## JOB 1
In the statement, what period will South Africa's new strategy cover?
## JOB 2
Rewrite the statement from "Our gratitude is" to "all our people.", inclusive, substituting "at-risk groups" for "vulnerable groups".

## EXTRACT PROVIDED
>>>

STATEMENT BY AMBASSADOR TEBOGO SEOKOLO, PERMANENT REPRESENTATIVE OF THE REPUBLIC OF SOUTH AFRICA,  SIXTY-FIRST SESSION OF THE COMMISSION ON NARCOTIC DRUGS, 12 MARCH 2018, VIENNA, AUSTRIA

AGENDA ITEM 3: GENERAL DEBATE

Check against Delivery

Chairperson,

Excellencies,    

Distinguished delegates,

At the outset, my delegation welcomes your election and other members of the bureau to steer our work during this 61st Session of the Commission on Narcotics and Drugs. I extend my delegation’s full support throughout the session. We also thank the Executive Director of the UNODC, Mr Yuri Fedotov for his opening statement this morning.

Our gratitude is also extended to the Secretariat for their efforts in preparation for this session.

South Africa associates itself with the statements read on behalf of the Africa Group, and Group of 77 and China, respectively.

Chairperson,

Drug trafficking and its associated challenges continue to pose a major threat to security, health, and the socio-economic wellbeing and development of many countries, including South Africa. 

As a country, we are committed to reducing the supply, demand and the negative consequences of drug use, particularly among the youth and other vulnerable groups. To this end, we will continue to implement evidence-based prevention, treatment and support services that seek to promote the rights of all our people.

Chairperson,

Since the adoption of the 2009 Political Declaration and Plan of Action, South Africa has developed and robustly implemented its 5 year National Strategy, the National Drug Master Plan which is predicated on demand reduction, supply reduction and international cooperation in line with the 3 international drug control conventions.

Accordingly, our 5 year National Strategy is coming to an end and the review process is at an advance stage.  While embedded in the 3 drugs conventions, the new strategy, for the period 2018-2022, will take into consideration progress made in the implementation of the targets set in the 2009 Political Declaration and Plan of Action, the 2014 Joint Ministerial Statement as well as the operational recommendations of the 2016 UNGASS Outcome Document.  

Chairperson,

In the preceding decade South Africa has made significant progress in addressing and countering the scourge of drug abuse and trafficking in our country. Our efforts in this regard included the adoption of policies and measures to combat the negative impact of illicit drugs and substance abuse, particularly among the youth and children.

<<<

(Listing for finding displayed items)
>>>

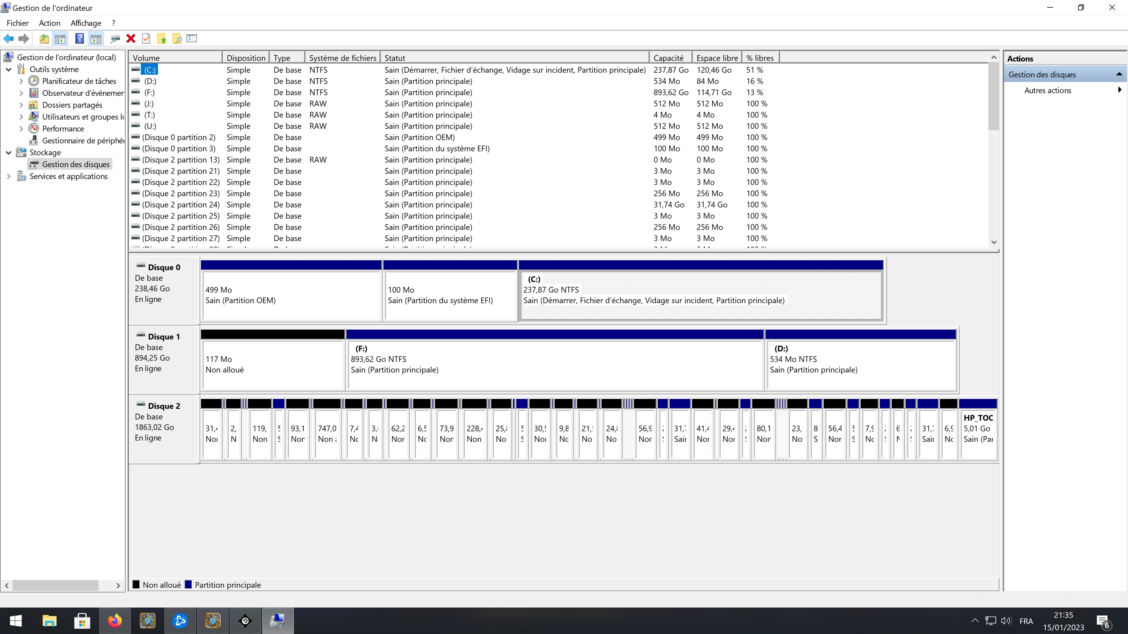This screenshot has width=1128, height=634.
Task: Toggle Show/Hide Action Pane toolbar button
Action: click(96, 39)
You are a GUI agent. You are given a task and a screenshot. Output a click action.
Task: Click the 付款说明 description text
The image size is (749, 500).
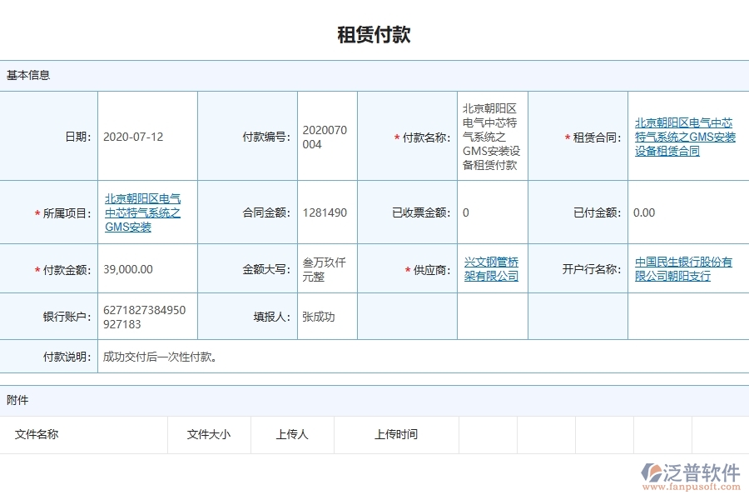[x=158, y=358]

<<<

## OUTPUT 1
2018-2022

## OUTPUT 2
Our gratitude is also extended to the Secretariat for their efforts in preparation for this session.

South Africa associates itself with the statements read on behalf of the Africa Group, and Group of 77 and China, respectively.

Chairperson,

Drug trafficking and its associated challenges continue to pose a major threat to security, health, and the socio-economic wellbeing and development of many countries, including South Africa. 

As a country, we are committed to reducing the supply, demand and the negative consequences of drug use, particularly among the youth and other at-risk groups. To this end, we will continue to implement evidence-based prevention, treatment and support services that seek to promote the rights of all our people.